Extracted data:
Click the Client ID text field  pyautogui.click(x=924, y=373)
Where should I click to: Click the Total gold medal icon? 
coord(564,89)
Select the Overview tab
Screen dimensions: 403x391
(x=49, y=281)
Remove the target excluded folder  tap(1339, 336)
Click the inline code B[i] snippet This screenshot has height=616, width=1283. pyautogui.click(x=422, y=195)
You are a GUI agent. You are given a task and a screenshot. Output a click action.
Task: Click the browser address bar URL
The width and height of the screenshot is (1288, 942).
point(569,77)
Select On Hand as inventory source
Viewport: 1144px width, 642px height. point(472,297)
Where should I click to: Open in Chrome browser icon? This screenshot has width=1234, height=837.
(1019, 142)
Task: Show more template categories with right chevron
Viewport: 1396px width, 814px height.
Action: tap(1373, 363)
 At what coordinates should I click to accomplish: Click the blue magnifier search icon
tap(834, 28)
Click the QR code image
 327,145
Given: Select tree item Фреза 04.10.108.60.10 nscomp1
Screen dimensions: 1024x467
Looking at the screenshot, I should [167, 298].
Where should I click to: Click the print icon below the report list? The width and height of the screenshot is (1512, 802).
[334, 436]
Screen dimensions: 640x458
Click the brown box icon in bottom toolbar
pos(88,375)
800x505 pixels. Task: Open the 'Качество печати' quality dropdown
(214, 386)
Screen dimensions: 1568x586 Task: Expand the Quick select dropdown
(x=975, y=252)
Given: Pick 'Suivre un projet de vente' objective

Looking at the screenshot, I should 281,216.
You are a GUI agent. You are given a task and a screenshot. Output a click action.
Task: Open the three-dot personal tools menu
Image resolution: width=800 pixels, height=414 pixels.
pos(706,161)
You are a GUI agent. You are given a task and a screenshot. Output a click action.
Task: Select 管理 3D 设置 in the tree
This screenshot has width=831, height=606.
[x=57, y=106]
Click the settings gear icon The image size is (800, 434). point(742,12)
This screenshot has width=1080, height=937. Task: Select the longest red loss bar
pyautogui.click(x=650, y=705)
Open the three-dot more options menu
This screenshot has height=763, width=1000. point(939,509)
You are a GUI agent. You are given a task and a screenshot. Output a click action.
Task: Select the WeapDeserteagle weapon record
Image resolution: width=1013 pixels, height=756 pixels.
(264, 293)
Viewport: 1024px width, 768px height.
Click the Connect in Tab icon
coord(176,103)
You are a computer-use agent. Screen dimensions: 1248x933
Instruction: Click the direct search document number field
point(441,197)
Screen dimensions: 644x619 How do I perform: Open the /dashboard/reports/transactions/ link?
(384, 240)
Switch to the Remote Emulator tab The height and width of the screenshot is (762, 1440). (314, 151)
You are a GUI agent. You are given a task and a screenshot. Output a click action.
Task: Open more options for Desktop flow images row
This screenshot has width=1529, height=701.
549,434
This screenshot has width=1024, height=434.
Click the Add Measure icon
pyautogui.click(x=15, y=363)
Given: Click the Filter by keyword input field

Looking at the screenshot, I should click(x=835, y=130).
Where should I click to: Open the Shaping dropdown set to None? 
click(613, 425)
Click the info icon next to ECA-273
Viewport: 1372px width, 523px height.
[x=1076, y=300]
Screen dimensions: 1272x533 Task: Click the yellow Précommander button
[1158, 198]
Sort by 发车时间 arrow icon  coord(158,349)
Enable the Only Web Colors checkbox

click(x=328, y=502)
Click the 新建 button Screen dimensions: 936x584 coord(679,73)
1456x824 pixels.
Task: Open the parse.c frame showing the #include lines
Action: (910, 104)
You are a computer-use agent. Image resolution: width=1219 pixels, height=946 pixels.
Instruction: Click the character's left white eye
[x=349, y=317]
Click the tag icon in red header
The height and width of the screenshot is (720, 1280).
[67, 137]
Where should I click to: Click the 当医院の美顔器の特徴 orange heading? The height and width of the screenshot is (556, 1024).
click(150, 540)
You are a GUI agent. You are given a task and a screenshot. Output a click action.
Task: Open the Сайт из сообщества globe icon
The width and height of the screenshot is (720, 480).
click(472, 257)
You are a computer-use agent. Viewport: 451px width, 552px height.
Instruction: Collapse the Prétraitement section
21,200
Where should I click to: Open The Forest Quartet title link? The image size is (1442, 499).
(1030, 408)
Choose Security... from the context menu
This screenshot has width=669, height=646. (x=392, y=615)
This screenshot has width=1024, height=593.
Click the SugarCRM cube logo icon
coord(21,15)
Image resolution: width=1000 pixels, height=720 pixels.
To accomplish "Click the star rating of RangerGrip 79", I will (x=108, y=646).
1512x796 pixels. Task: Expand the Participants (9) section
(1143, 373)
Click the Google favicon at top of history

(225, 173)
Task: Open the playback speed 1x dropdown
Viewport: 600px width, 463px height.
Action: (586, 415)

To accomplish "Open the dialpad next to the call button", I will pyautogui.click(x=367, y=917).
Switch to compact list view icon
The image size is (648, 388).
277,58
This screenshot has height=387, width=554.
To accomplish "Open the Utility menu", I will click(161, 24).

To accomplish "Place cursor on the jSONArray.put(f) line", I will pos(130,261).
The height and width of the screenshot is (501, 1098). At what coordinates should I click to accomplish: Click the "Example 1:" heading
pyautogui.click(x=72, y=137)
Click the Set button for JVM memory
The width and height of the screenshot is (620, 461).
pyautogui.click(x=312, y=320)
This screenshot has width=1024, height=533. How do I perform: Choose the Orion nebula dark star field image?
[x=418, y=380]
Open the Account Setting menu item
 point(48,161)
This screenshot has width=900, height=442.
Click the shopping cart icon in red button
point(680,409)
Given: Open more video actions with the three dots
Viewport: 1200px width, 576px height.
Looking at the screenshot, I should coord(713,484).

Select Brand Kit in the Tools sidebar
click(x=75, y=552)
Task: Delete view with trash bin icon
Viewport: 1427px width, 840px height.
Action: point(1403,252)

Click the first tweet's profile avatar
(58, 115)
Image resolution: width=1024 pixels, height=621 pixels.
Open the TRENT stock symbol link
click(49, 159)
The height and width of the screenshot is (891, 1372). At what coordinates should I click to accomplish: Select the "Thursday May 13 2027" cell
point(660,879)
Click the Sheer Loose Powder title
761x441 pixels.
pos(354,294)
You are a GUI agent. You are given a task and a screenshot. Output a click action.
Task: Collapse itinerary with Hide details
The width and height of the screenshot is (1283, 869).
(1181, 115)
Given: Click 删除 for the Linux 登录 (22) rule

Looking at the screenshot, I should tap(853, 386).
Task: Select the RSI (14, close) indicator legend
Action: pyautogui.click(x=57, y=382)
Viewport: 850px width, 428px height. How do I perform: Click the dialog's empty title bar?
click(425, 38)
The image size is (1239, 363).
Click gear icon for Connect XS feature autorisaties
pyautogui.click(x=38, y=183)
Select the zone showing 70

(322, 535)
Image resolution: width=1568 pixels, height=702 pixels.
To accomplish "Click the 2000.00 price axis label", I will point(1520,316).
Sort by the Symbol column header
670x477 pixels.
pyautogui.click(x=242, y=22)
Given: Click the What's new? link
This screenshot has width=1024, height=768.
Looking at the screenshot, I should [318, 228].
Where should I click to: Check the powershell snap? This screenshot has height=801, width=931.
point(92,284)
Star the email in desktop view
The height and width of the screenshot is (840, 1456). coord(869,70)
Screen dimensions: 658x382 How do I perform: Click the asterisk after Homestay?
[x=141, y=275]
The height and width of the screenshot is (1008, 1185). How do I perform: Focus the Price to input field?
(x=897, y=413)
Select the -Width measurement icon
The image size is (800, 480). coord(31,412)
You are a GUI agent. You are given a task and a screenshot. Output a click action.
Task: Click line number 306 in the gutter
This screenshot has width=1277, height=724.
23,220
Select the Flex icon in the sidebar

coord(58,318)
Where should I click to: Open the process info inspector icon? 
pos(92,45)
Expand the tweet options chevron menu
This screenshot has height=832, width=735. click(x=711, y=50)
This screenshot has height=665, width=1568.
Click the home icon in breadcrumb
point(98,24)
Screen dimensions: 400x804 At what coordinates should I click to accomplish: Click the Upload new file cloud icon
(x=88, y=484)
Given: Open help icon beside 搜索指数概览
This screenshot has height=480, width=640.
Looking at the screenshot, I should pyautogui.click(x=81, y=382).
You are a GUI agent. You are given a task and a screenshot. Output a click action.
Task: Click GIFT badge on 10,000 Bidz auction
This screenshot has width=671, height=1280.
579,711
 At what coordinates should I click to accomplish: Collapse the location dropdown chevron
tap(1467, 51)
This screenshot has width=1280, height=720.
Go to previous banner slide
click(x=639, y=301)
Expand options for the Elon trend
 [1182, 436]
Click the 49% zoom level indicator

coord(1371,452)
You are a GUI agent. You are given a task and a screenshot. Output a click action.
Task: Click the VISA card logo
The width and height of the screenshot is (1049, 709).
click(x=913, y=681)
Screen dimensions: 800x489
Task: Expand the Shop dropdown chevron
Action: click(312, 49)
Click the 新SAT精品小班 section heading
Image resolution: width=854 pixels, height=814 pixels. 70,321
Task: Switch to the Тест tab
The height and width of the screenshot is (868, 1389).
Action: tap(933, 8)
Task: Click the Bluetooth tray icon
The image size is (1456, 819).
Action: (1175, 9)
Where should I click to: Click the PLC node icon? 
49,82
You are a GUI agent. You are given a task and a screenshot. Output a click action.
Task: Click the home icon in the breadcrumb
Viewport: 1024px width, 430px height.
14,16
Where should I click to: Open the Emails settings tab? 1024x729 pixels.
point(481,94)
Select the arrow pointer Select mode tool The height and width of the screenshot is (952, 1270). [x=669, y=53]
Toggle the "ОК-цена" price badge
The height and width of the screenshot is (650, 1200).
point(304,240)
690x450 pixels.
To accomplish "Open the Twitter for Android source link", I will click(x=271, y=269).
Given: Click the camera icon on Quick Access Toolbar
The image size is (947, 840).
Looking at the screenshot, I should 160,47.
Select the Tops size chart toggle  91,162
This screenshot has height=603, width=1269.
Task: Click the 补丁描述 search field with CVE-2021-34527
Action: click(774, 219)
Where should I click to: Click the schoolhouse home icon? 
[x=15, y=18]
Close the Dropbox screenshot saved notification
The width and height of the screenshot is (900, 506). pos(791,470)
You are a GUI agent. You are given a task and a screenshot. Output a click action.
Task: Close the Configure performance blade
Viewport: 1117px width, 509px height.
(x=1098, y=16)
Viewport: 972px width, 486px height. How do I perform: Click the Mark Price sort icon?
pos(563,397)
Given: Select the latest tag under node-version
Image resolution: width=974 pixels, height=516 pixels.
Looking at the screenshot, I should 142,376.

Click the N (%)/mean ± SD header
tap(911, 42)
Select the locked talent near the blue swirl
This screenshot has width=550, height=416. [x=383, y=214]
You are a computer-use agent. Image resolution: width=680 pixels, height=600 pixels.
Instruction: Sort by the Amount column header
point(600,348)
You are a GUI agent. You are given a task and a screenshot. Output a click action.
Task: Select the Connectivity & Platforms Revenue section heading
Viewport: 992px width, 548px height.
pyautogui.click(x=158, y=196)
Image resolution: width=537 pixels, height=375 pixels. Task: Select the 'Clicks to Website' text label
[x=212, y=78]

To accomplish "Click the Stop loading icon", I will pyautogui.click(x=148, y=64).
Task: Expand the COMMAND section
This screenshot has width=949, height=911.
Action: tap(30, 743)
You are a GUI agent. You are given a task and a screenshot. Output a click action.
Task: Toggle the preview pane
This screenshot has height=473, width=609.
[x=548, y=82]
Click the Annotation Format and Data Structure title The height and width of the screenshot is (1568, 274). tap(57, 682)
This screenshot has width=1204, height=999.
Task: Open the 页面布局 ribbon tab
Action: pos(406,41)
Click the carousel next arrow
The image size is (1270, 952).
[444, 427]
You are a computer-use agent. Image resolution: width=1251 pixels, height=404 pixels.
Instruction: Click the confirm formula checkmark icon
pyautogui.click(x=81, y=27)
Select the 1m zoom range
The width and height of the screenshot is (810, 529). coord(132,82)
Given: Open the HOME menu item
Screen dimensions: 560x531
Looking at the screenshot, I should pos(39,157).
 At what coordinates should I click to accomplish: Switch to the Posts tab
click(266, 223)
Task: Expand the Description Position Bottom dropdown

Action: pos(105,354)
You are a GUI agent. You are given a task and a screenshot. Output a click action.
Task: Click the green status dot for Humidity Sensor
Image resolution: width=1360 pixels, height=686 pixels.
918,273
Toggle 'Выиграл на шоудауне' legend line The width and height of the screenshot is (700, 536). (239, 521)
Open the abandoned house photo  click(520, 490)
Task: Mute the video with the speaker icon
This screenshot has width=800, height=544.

What to do:
Go through the records, tally the lines holding the word "arrow", and give only the tally.

Output for this task:
3